Scholten’s first congressional race pitted him against then-incumbent U.S. Rep. Steve King during the 2018 election cycle. Though he lost to King, his campaign earned 25,000 more votes than the total number of registered Democrats in the district. Scholten will take on state Sen. Randy Feenstra of Hull in the November general election — Feenstra beat King in the Republican Primary this past June.
Scholten said he takes pride in visiting rural communities and hearing the public’s stories as well as their concerns.
“This district is so different in different places, so we’ve got to make sure we have someone who shows up and is willing to listen and willing fight for all the people of this district,” Scholten said.
And he feels his renewed campaign for the House has continued building on the rapport he struck with voters during the previous election cycle.
“When we do this 374 town tour, it’s not like we’re only talking to Democrats,” Scholten said. “We’re talking to people all over the political spectrum.

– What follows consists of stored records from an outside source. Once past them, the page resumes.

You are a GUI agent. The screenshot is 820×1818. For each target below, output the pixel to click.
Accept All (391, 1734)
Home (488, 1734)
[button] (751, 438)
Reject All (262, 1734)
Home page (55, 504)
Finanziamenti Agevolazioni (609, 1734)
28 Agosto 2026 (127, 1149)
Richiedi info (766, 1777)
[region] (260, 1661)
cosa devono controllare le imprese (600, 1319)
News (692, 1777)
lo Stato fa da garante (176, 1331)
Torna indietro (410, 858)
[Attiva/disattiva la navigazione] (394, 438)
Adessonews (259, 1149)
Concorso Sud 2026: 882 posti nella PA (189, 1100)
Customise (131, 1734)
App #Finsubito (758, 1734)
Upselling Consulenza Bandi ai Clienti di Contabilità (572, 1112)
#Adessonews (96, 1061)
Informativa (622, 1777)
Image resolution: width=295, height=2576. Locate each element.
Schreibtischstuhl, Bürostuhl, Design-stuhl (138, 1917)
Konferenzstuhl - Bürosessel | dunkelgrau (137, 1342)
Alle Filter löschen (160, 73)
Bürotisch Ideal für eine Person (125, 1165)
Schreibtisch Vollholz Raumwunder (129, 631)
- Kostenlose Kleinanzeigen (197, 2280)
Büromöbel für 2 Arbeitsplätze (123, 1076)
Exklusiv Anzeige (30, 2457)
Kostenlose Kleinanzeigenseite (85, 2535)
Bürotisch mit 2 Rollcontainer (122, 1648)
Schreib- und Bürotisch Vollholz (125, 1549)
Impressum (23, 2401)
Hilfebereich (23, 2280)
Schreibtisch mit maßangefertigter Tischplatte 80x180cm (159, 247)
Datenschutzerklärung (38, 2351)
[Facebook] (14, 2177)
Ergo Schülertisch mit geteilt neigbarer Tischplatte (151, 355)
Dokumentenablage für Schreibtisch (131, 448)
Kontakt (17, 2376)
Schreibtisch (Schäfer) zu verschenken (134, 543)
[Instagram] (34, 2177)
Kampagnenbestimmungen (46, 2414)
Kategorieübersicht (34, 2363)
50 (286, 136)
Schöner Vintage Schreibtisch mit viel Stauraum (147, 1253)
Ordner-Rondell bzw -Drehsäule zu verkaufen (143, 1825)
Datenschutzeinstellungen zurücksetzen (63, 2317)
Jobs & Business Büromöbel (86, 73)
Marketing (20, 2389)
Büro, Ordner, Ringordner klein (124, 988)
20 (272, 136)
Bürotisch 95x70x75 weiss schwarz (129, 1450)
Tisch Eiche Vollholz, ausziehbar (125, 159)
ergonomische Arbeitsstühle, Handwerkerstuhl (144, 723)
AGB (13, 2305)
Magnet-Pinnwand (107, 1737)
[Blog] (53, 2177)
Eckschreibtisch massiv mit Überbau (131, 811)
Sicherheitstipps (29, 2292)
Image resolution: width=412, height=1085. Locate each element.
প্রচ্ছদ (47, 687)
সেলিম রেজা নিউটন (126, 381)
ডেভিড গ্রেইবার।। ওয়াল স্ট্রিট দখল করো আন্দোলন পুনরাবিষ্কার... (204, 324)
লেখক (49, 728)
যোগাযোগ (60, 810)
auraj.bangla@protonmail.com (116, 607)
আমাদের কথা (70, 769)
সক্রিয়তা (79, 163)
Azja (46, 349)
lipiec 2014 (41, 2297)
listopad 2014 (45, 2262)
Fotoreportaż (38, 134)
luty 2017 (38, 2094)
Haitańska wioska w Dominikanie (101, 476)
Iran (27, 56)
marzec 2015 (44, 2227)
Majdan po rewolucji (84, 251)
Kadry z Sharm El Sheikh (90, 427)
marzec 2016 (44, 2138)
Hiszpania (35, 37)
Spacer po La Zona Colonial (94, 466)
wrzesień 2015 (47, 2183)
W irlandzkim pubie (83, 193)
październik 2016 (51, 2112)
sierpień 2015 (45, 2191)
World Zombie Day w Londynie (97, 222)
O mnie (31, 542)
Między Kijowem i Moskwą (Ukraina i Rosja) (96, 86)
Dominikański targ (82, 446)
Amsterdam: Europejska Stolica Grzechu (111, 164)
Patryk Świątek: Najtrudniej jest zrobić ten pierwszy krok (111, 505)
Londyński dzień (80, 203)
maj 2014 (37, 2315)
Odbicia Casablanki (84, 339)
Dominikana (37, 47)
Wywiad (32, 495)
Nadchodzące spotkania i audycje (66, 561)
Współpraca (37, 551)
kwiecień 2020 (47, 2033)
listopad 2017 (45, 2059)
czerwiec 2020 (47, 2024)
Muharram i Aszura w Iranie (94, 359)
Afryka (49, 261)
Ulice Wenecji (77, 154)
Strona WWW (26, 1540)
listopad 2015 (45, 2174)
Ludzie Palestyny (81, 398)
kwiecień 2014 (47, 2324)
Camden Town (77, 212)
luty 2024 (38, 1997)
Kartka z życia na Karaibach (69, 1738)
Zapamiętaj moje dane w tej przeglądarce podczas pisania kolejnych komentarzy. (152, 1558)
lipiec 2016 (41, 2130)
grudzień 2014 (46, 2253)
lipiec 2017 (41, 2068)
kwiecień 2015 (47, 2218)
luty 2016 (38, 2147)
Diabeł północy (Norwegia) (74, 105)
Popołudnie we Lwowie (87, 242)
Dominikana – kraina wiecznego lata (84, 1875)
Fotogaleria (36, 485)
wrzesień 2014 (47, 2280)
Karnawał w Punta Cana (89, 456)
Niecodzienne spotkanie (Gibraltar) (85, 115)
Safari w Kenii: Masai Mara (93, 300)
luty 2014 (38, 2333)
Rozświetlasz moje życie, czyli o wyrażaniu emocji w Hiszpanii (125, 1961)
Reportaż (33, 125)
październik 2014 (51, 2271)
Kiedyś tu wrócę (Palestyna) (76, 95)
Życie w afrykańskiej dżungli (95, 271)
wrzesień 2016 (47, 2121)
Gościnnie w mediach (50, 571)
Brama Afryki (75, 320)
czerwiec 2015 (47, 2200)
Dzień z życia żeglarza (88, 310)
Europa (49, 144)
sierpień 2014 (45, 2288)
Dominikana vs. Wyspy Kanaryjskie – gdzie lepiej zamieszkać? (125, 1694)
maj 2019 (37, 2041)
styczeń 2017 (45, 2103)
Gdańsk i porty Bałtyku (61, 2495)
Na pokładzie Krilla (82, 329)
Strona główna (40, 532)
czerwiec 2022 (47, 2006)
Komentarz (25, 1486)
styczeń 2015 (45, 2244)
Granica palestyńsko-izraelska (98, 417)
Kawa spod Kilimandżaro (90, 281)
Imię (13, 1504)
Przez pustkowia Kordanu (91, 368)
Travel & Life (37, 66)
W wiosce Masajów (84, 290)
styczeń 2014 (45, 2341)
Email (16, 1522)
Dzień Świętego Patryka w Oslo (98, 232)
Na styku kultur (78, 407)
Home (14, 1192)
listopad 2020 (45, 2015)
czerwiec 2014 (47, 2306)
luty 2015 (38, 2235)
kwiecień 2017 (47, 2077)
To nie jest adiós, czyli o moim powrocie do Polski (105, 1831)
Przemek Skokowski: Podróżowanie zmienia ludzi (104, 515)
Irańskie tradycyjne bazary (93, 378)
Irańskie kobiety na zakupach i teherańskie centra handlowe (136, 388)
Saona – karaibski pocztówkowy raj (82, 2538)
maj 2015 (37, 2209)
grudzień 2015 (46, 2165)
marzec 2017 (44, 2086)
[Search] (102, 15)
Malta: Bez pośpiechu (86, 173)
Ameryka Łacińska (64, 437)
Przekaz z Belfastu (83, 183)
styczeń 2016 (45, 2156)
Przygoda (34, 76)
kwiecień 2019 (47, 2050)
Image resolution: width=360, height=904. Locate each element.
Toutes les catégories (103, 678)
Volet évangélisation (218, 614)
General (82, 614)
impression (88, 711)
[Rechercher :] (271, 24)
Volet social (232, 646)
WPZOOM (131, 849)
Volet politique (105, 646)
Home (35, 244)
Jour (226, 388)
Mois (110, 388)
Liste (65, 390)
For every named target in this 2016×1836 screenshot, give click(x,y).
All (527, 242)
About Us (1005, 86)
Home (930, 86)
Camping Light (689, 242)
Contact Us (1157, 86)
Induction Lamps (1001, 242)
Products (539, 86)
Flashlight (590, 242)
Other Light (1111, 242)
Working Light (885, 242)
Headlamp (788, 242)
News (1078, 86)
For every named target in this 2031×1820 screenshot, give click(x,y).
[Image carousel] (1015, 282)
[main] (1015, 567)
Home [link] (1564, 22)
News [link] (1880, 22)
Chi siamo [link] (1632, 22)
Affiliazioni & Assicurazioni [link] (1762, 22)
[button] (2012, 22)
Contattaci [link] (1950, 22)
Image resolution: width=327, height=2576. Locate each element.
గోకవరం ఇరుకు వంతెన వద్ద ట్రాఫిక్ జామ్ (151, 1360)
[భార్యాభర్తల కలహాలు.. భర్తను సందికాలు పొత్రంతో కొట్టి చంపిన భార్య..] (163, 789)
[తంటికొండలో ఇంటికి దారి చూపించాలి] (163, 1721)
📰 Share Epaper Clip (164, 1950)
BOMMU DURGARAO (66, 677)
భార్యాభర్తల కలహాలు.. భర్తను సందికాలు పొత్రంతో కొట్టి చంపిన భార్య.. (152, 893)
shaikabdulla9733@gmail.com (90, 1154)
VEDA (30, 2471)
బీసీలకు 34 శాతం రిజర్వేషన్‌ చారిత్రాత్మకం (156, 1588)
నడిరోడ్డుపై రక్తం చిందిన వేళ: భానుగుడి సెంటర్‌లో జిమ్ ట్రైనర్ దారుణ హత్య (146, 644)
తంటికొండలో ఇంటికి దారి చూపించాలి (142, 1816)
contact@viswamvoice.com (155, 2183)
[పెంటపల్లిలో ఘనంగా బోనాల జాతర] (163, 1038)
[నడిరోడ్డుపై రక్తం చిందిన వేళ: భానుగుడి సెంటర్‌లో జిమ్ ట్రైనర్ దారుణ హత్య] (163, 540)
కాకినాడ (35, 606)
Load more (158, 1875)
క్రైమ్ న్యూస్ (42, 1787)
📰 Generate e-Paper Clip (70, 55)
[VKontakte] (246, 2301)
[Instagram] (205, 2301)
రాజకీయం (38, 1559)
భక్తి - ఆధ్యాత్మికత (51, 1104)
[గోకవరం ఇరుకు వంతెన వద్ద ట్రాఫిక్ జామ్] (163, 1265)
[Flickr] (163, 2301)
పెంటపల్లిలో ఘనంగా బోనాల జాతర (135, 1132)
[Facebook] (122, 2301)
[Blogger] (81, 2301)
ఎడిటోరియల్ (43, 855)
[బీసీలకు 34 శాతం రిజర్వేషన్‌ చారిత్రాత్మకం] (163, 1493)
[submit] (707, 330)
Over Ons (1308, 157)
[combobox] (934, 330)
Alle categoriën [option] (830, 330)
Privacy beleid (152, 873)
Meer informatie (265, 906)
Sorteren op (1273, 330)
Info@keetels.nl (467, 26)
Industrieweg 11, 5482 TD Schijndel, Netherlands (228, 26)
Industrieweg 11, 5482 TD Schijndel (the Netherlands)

Especially when it comes to agriculture and us being the second most agriculture-producing district in America — I’ve talked with farmers who will never vote for me and farmers who will always vote for me and everybody in between — and when I talk about antitrust and agriculture right now, all of them, regardless of where they are politically, are on board with what we have to say.”
Scholten told the 60 or so vehicles gathered in Spirit Lake local agriculture is one of the areas which most highlights the shortcomings of the current economy when contrasted with corporate farming companies. He said the situation has been exacerbated by the COVID-19 pandemic.
“We have consumers paying the most we ever have for meat,” Scholten said from the bed of a red pickup truck. “We have workers in Sioux City at the processing plant getting the same wage as when my family moved from Nevada (Iowa) to Sioux City in 1984. Meanwhile, we have farmers getting squeezed, and so our campaign is going out there and connecting with people and building this coalition of consumers, workers and farmers, and we’re working on just leveling the playing field.”
Scholten also sees the need for campaign finance reform. His campaign has touted its refusal to accept funding from political action committees, saying politicians often accommodate the requests of the special interest groups which helped finance their political careers.
“It’s really frustrating when you see so many people pushing for something, but it’s not happening out in D.C., and it’s because of campaign finances,” Scholten said. “We see so many members of Congress who are taking money from these monopolies, from these groups, from these people who are sucking the wealth out of rural areas, and these career politicians are selling us out.”
The former baseball player held up one of his campaign’s trading cards for the Spirit Lake audience, and he pointed to his primary campaign promise — Iowans over political party.
“We invite everyone to the table,” Scholten said. “It doesn’t matter if you’re Democrat, Independent, Republican or have never voted before. We invite you here. We only have one rule, and it’s that we respect each other, because at the end of the day, we’re all Iowans.”